Kolmogorov–Smirnov (K–S) test was used to assess the normality of data. For all normal distributed variables, a mixed-design ANOVA (Repeated-measure) with the factor of Time (baseline, post 15 min after and post 24 h) as a within-subjects factor and factor of Group (a-tDCS of M1, DLPFC, PPC, or sham) as between-subjects factor was conducted to assess the effects of a-tDCS on motor sequence learning among the four groups over time. This analysis was separately applied for assessment blocks with trained and untrained hands. A Greenhouse–Geisser test was used in order to correct non-sphericity if the assumption of Mauchly’s test of sphericity was violated. Post hoc tests with Bonferroni correction were performed as appropriate to determine where differences occurred.

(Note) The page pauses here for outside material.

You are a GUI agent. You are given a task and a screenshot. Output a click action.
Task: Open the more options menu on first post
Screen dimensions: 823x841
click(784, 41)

For non-normally distributed data, log transformation was performed in order to achieve normal distributions of the data. After the transformation, if normal distribution were not corrected and the skewness of the log data were still more than one, non-parametric tests were conducted. The Friedman two-way analysis of variance by ranks was used to assess differences in mean rank of non-parametric variables across three time points. A K-independent method by median test was conducted to evaluate whether the groups differed in their median or not. A Kruskal–Wallis test one-way analysis by rank was used if median test was not computed when all data were equal or less than median. Equality of deviation of mean rank among the four groups as an assumption for Kruskal–Wallis method was tested by Levin’s test of non-parametric variables. Bonferroni correction was used for correction of multiples groups, if differences between groups was determined.

Pearson correlation was conducted to investigate relationship between cortical and behavioral outcomes. SPSS (version 20) and MATLAB (R2014a) were used to analysis the data in this study. Statistical significance was set at p < 0.05.

Results

Of the 51 participants enrolled in this study, three subjects were excluded because they could not perform the SVIPT task as instructed.

As shown in Table 1, there were no significant difference in participants’ characteristics such as age, right-handedness, MVC, and also some other parametric variables including experience with computer games, sleep hours, sleep quality, attention during task, fatigue, and sequence awareness (p > 0.05).

TABLE 1

TABLE 1. Participants’ characteristic in the four experimental groups.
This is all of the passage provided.